• Short problem:
Copy the material below verbatim, starting with the line containing "This screenshot has width=690, height=458." and going on through the line containing "The height and width of the screenshot is (683, 1024).".

• Extracted data:

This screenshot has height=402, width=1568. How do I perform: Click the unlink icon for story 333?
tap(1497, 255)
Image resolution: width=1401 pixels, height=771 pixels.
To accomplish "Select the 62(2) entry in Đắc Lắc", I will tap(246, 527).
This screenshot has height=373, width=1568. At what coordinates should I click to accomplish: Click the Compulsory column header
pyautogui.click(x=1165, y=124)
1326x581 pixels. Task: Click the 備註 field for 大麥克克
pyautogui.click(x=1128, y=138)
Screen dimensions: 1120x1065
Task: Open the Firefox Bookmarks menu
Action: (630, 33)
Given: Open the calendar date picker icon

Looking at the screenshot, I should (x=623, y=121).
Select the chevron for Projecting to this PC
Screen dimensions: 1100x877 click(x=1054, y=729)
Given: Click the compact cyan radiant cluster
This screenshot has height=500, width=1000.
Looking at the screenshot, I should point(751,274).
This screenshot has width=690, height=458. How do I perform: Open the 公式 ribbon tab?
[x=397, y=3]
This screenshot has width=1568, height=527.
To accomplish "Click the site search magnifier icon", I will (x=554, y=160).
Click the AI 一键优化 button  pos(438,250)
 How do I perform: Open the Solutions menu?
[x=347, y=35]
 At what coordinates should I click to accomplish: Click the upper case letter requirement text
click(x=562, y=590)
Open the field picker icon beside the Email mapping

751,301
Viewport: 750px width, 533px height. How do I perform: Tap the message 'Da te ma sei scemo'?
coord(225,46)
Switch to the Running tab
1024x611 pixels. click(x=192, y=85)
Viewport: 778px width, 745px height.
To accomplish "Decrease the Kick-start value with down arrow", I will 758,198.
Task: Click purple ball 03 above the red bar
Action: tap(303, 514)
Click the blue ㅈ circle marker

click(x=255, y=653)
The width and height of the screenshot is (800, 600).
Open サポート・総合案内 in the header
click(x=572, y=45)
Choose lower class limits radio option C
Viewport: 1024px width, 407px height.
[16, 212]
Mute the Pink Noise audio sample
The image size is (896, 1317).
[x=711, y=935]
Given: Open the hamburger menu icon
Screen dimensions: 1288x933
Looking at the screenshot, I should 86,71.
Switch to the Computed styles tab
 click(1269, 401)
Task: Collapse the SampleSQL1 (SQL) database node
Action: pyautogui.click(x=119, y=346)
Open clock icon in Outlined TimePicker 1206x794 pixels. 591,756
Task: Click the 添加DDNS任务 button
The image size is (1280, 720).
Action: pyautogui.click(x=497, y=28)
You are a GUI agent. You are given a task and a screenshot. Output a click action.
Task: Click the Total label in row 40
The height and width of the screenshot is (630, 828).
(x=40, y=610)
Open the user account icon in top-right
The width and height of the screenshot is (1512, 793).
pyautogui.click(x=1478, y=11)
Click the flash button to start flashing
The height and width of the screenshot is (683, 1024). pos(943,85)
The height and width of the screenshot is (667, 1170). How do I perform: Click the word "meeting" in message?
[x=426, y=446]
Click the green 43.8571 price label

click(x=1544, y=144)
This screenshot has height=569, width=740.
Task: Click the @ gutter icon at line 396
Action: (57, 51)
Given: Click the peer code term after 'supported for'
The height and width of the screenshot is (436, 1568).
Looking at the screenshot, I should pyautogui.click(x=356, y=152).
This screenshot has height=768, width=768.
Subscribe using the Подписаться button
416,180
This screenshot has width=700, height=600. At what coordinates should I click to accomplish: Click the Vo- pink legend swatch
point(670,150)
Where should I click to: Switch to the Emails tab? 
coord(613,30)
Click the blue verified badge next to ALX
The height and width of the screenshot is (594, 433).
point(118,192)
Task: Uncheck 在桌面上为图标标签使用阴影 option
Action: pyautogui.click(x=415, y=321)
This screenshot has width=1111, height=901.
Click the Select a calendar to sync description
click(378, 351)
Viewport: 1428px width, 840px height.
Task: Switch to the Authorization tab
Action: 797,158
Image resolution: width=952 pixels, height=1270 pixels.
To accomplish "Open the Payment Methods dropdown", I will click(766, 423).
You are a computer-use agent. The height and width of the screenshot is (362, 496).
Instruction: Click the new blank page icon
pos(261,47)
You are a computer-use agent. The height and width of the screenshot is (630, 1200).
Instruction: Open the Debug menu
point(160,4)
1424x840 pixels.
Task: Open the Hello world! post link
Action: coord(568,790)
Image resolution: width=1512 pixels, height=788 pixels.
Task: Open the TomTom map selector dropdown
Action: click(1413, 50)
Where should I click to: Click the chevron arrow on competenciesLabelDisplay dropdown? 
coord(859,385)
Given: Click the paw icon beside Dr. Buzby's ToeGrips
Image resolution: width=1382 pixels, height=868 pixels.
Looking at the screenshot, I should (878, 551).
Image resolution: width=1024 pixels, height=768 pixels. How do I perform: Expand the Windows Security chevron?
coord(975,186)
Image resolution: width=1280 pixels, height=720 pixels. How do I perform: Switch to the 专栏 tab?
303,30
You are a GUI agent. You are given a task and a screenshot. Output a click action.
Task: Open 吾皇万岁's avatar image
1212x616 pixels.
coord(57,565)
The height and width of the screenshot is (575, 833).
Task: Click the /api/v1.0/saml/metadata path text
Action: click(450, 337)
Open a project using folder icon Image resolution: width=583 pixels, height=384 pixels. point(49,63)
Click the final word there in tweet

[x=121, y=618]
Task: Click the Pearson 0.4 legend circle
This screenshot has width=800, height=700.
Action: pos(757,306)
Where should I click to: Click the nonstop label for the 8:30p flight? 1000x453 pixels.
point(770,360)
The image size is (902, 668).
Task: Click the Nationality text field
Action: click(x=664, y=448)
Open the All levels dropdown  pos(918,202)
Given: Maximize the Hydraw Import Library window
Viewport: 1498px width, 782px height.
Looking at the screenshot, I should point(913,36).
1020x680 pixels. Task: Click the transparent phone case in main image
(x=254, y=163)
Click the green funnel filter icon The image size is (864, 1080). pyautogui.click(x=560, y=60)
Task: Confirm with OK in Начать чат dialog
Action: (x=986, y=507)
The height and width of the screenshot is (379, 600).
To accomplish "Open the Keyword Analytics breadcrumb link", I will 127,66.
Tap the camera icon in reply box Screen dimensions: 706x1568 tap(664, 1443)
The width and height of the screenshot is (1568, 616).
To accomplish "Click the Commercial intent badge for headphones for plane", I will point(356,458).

• Full answer:
This screenshot has width=690, height=458. How do I perform: Open the 公式 ribbon tab?
[x=397, y=3]
This screenshot has width=1568, height=527.
To accomplish "Click the site search magnifier icon", I will (x=554, y=160).
Click the AI 一键优化 button  pos(438,250)
 How do I perform: Open the Solutions menu?
[x=347, y=35]
 At what coordinates should I click to accomplish: Click the upper case letter requirement text
click(x=562, y=590)
Open the field picker icon beside the Email mapping

751,301
Viewport: 750px width, 533px height. How do I perform: Tap the message 'Da te ma sei scemo'?
coord(225,46)
Switch to the Running tab
1024x611 pixels. click(x=192, y=85)
Viewport: 778px width, 745px height.
To accomplish "Decrease the Kick-start value with down arrow", I will 758,198.
Task: Click purple ball 03 above the red bar
Action: tap(303, 514)
Click the blue ㅈ circle marker

click(x=255, y=653)
The width and height of the screenshot is (800, 600).
Open サポート・総合案内 in the header
click(x=572, y=45)
Choose lower class limits radio option C
Viewport: 1024px width, 407px height.
[16, 212]
Mute the Pink Noise audio sample
The image size is (896, 1317).
[x=711, y=935]
Given: Open the hamburger menu icon
Screen dimensions: 1288x933
Looking at the screenshot, I should 86,71.
Switch to the Computed styles tab
 click(1269, 401)
Task: Collapse the SampleSQL1 (SQL) database node
Action: pyautogui.click(x=119, y=346)
Open clock icon in Outlined TimePicker 1206x794 pixels. 591,756
Task: Click the 添加DDNS任务 button
The image size is (1280, 720).
Action: pyautogui.click(x=497, y=28)
You are a GUI agent. You are given a task and a screenshot. Output a click action.
Task: Click the Total label in row 40
The height and width of the screenshot is (630, 828).
(x=40, y=610)
Open the user account icon in top-right
The width and height of the screenshot is (1512, 793).
pyautogui.click(x=1478, y=11)
Click the flash button to start flashing
The height and width of the screenshot is (683, 1024). pos(943,85)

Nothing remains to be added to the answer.